- DATA SUPPLIED:

%%

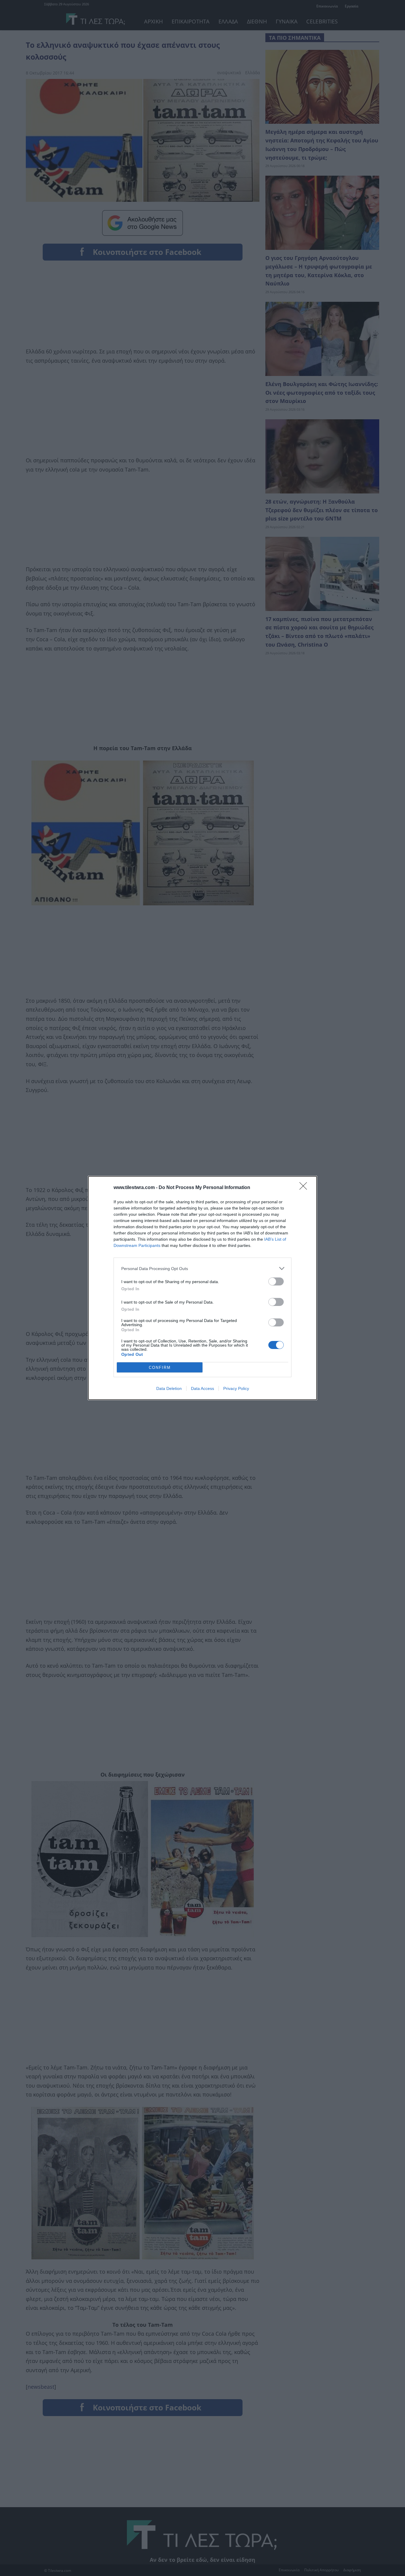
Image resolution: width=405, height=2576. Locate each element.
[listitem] (202, 1268)
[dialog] (202, 1288)
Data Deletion (169, 1388)
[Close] (305, 1187)
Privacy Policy (236, 1388)
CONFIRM (160, 1367)
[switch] (276, 1281)
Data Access (202, 1388)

%%

- TASK GOAL: Except for the pictures, set down all of the records exactly as they are.

- OUTPUT FOR THIS EXERCISE:
Image resolution: width=405, height=2576. Locate each element.
[listitem] (202, 1268)
[dialog] (202, 1288)
Data Deletion (169, 1388)
[Close] (305, 1187)
Privacy Policy (236, 1388)
CONFIRM (160, 1367)
[switch] (276, 1281)
Data Access (202, 1388)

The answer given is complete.